▸ OBJECTIVE 1
In the court case passage, which court heard the appeal?

Wallace v. Fidelity National Bank

219 So. 2d 342 (1969)

Giles A. WALLACE, Plaintiff-Appellant,
v.
FIDELITY NATIONAL BANK, Defendant-Appellee.

No. 7542.

Court of Appeal of Louisiana, First Circuit.

January 27, 1969. Rehearing Denied March 10, 1969. Writ Refused April 25, 1969.

*343 Sylvia Roberts and H. Alva Brumfield, Baton Rouge, for appellant.

Roland C. Kizer, Jr., of Kizer, Heaton & Cangelosi, Baton Rouge, for appellee.

Before LOTTINGER, ELLIS and BAILES, JJ.

BAILES, Judge.

This appeal involves the claims of two collateral mortgage holders to an escrow fund formed between them in an agreement to cancel their respective mortgages in order that the mortgaged property could be sold. The claimants are Giles A. Wallace, plaintiff and defendant in reconvention, and the Fidelity National Bank of Baton Rouge, defendant and plaintiff in reconvention. The Trial Court rendered judgment in favor of the defendant-plaintiff in reconvention in the amount of the escrow fund. Wallace prosecutes this appeal seeking reversal. We find the judgment erroneous; it is reversed.

▸ OBJECTIVE 2
In the records, replace "Screen dimensions" with "Display size" in everything from the line containing "Screen dimensions: 877x430" down to the end of the records, keeping all else the same. Leave the pictures out of your answer.

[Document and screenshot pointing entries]
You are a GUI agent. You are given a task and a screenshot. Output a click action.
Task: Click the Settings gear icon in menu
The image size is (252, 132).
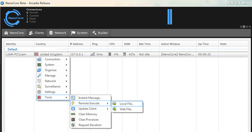point(39,92)
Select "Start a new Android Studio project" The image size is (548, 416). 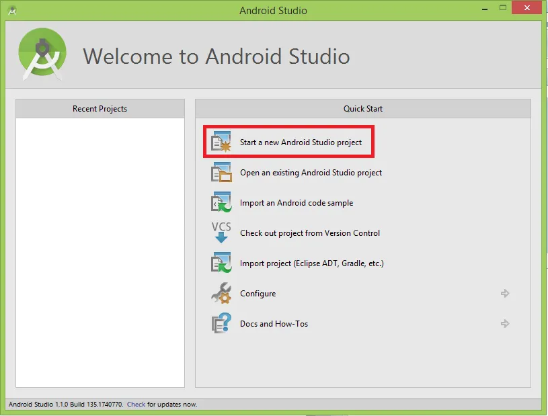(301, 142)
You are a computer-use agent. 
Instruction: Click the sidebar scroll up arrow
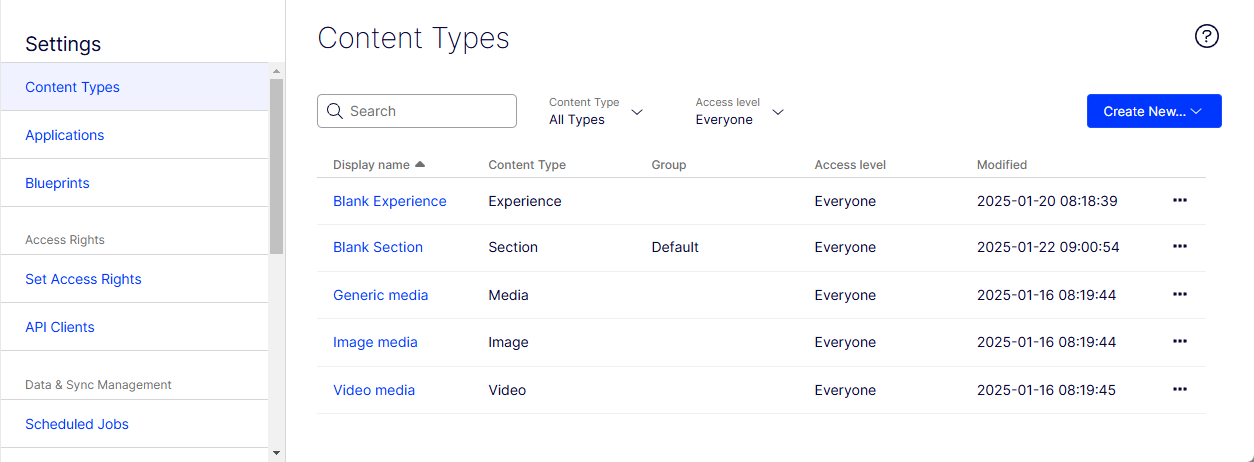point(277,71)
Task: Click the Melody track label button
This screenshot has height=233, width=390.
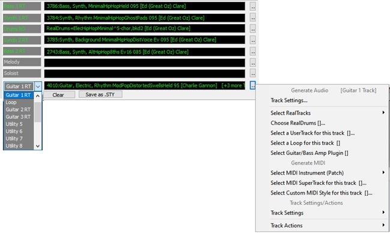Action: coord(22,62)
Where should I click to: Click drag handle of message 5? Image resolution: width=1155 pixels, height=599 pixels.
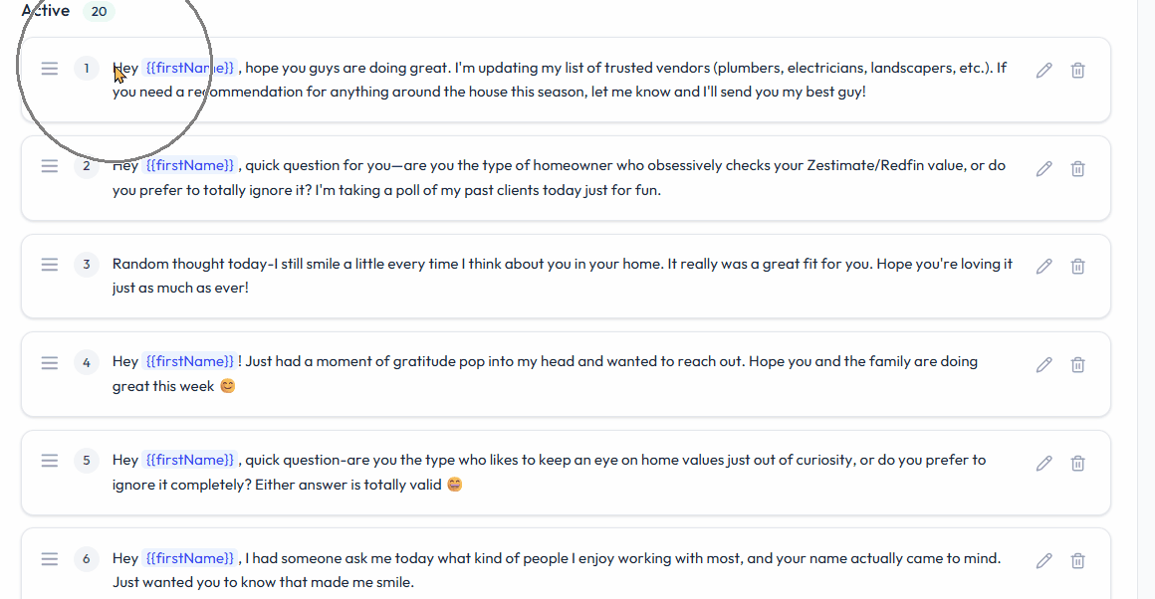(50, 461)
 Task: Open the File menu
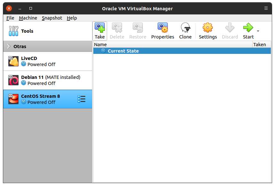[x=10, y=18]
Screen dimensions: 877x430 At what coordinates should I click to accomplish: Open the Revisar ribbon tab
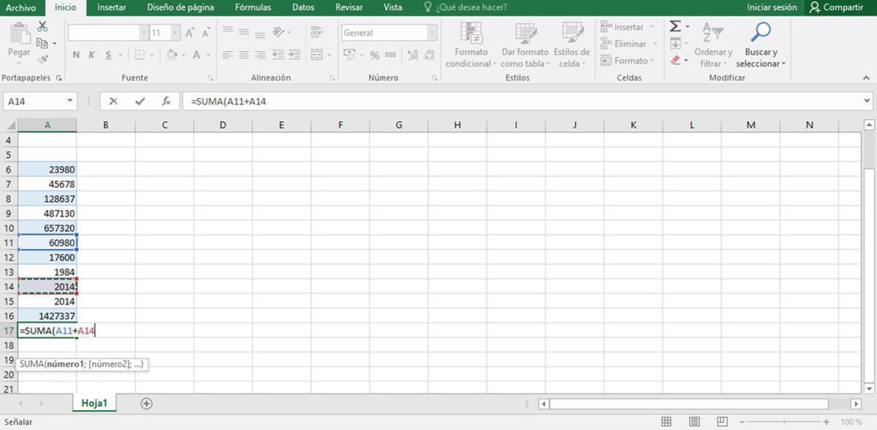pos(349,7)
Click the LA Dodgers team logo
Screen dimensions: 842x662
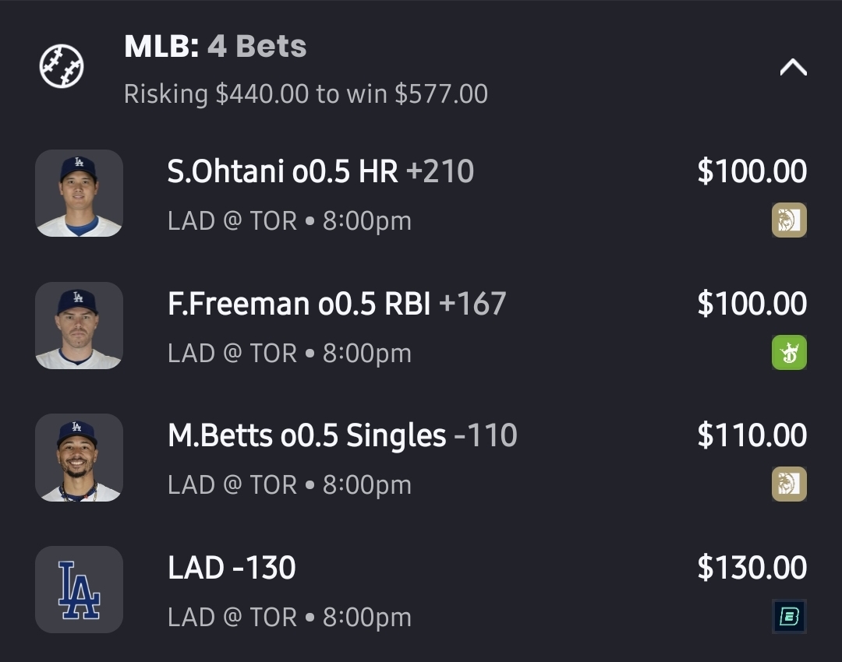click(79, 590)
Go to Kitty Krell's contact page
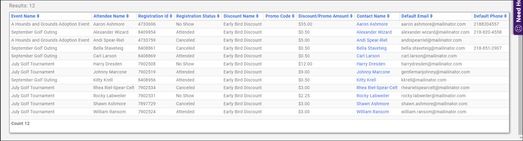523x141 pixels. (x=366, y=80)
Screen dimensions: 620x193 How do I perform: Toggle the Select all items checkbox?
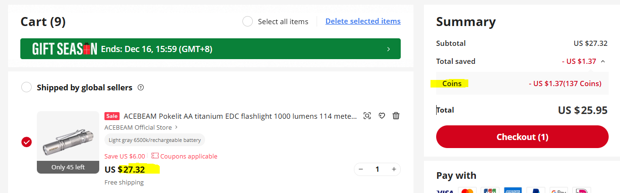pos(247,21)
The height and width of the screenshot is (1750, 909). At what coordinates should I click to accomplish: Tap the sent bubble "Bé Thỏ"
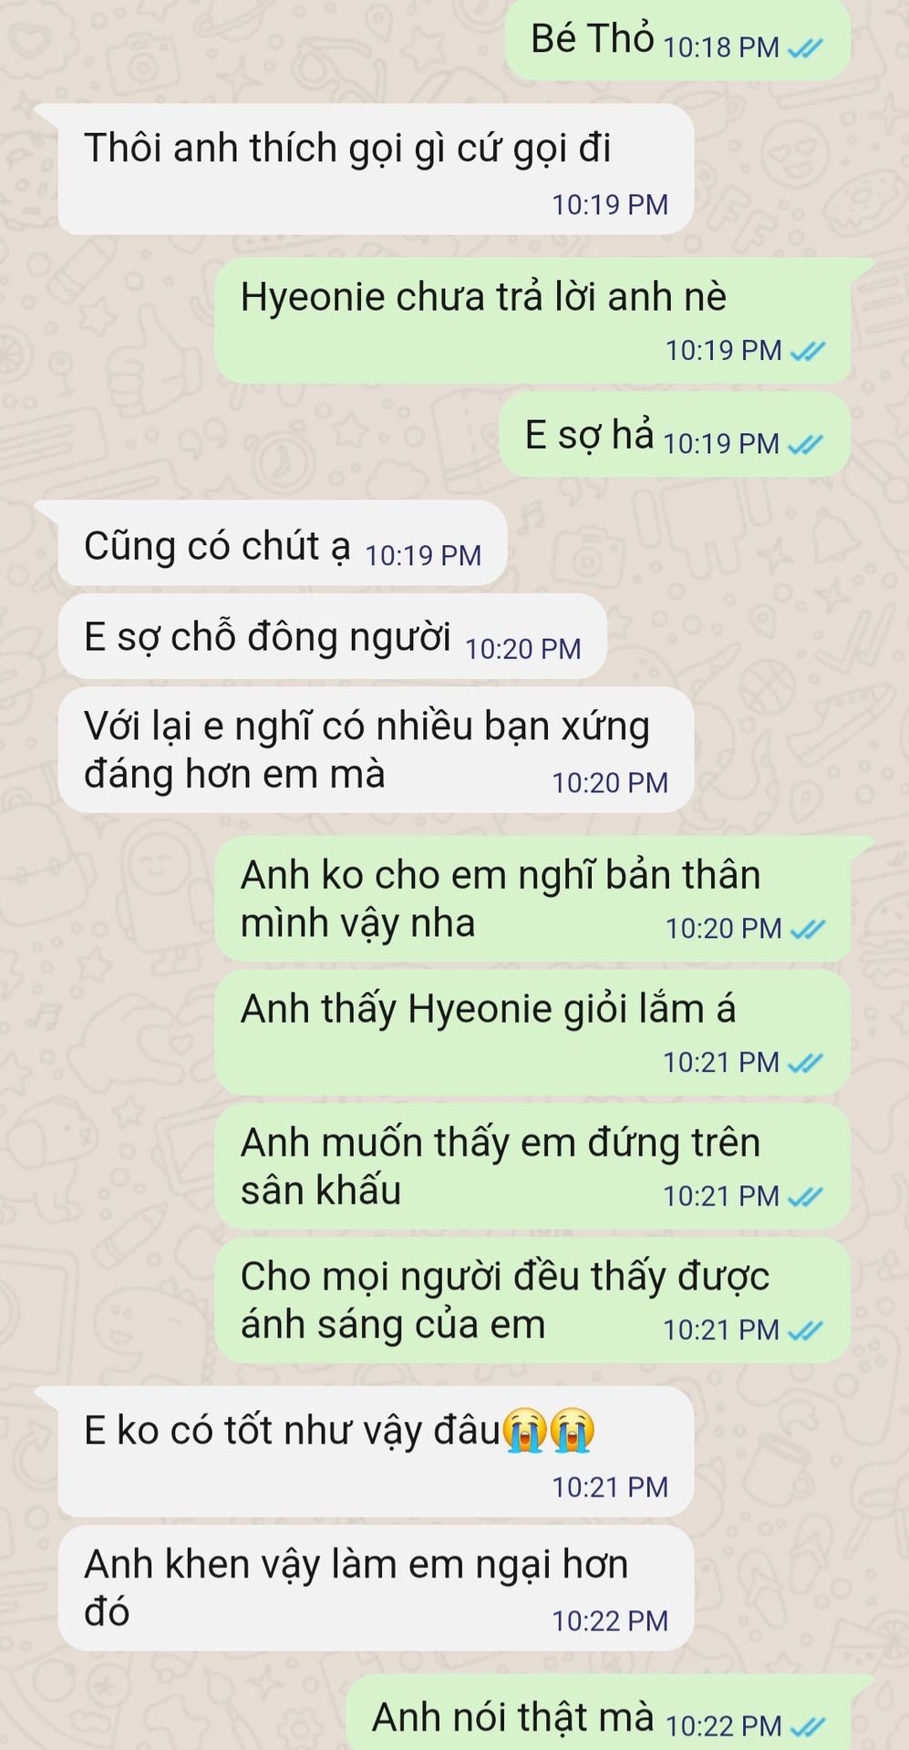(x=678, y=40)
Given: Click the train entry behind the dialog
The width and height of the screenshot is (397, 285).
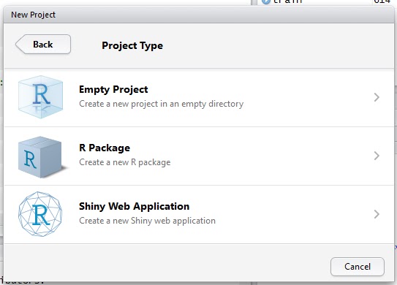Looking at the screenshot, I should [x=287, y=1].
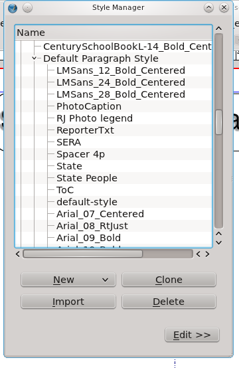Click the up arrow above vertical scrollbar
This screenshot has height=368, width=239.
coord(218,29)
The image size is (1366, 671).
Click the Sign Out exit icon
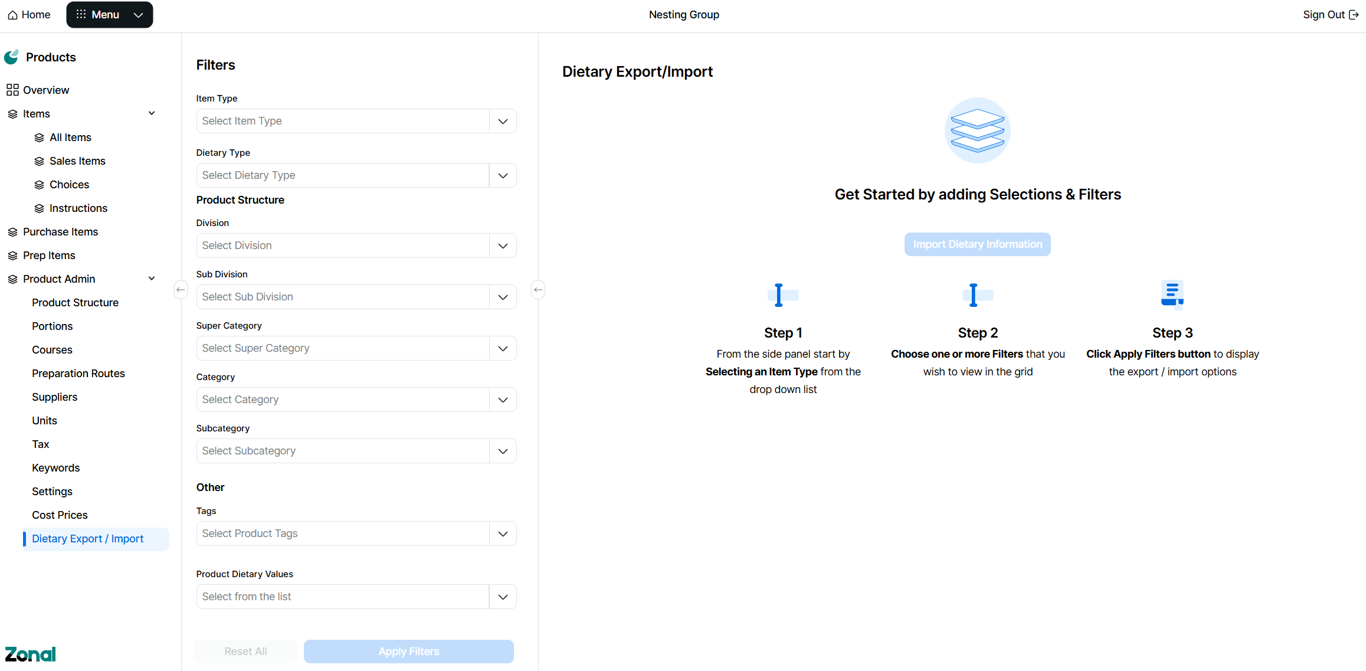coord(1354,15)
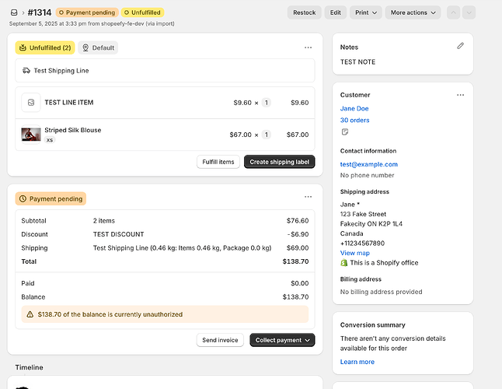The height and width of the screenshot is (389, 502).
Task: Expand the Collect payment dropdown
Action: pos(282,340)
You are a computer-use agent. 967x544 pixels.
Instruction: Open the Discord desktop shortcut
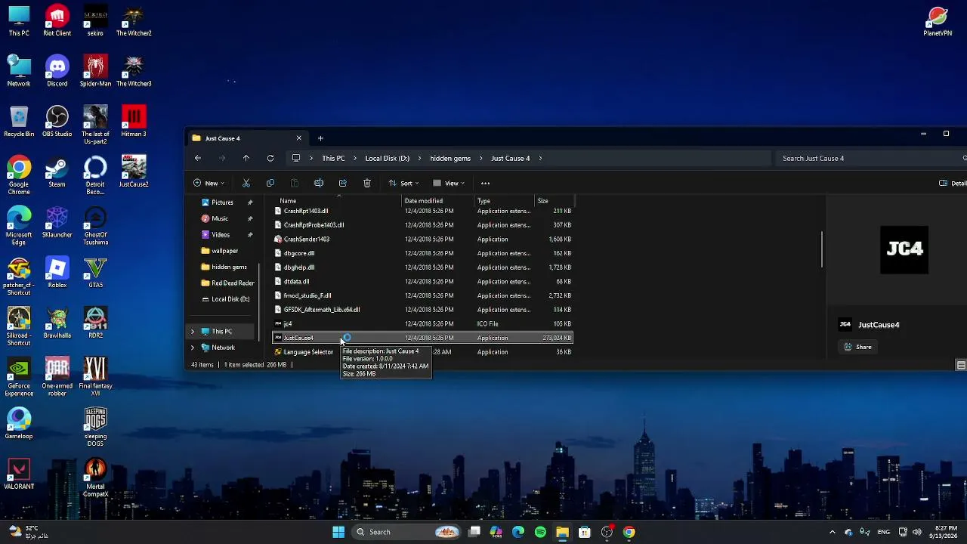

▸ TASK RESULT 1
The Court of Appeal of Louisiana, First Circuit.

▸ TASK RESULT 2
Display size: 877x430 At what coordinates should I click to accomplish: Open the Revisar ribbon tab
pos(349,7)
Click the LA Dodgers team logo
Display size: 842x662
click(79, 590)
Go to Kitty Krell's contact page
523x141 pixels. (x=366, y=80)
Display size: 620x193 How do I perform: Toggle the Select all items checkbox?
pos(247,21)
The height and width of the screenshot is (1750, 909). At what coordinates should I click to accomplish: Tap the sent bubble "Bé Thỏ"
(x=678, y=40)
Given: Click the train entry behind the dialog
The width and height of the screenshot is (397, 285).
Looking at the screenshot, I should [x=287, y=1].
Click the up arrow above vertical scrollbar
This screenshot has height=368, width=239.
coord(218,29)
The image size is (1366, 671).
Click the Sign Out exit icon
coord(1354,15)
The height and width of the screenshot is (389, 502).
Task: Expand the Collect payment dropdown
Action: pos(282,340)
You are a computer-use agent. 967x544 pixels.
Instruction: Open the Discord desktop shortcut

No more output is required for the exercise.